3
#include < iostream >  
#include < pthread.h >  
using namespace std;  

pthread_mutex_t mutex = PTHREAD_MUTEX_INITIALIZER;

void* Func(void *)  
{  
    pthread_mutex_lock(&mutex);  
    cout << "First thread execution" << endl;  
    pthread_mutex_unlock(&mutex);
}

int main()  
{  
    pthread_t th1;  
    pthread_create(&th1, NULL, Func, NULL);  
    pthread_mutex_lock(&mutex);  
    cout << "In main thread" << endl;  
    pthread_mutex_lock(&mutex);  
    // pthread_join(th1, NULL); // Note this code is commented  
    return 0;  
}

I have executed following program on linux fedora 22 (also on http://www.cpp.sh/) around 20 times, and out of 20 execution I have found following outputs:-

Output1:

In main thread  
First thread execution  

Output2:

First thread execution  
In main thread  

Output3:

In main thread  

Output4:

In main thread  
First thread execution  
First thread execution  

Output 1 to 3 are expected as main thread is not waiting child thread to exit. Execution sequence of both the threads (main and child) is fully dependent on Kernel thread scheduling.

But output 4 is strange !!! First thread execution gets printed two times !!!

Now if I run program after un-commentting code 'pthread_join(th1, NULL)' or add 'pthread_exit(NULL)', I do not get strange output (i.e. First thread execution never printed twice) ever, even I run code 10000 times.

My questions to experts are:

  1. Without pthread_join/pthread_exit what is happening behind the scene so that First thread execution have got printed 2 times?

Responsibility of pthread_join is to get exit code of a particular thread, and after successful call of pthread_join, kernel will free resources of that particular thread. If I do not call pthread_join on a joinable thread then it will result in resource leak, but why above mentioned strange behavior ??

We might say, this is un-defined behavior, but it would be great if any expert provide technical explanation on this.

  1. How pthread_join/pthread_exit can prevent above mentioned strange behavior ? What hidden thing it is doing here due to that strange behavior doesn't appear ?

Thanks to experts in advance..

****

**Written instruction:**
In the pthread question above, on what system was the program run about 20 times?

**Given data:**
****

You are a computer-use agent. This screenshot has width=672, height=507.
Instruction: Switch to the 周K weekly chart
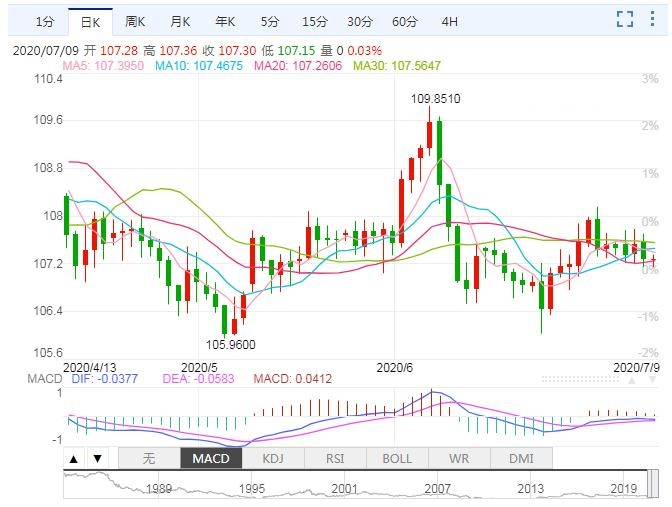(x=137, y=21)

****

**Final result:**
Linux Fedora 22, and also on http://www.cpp.sh/.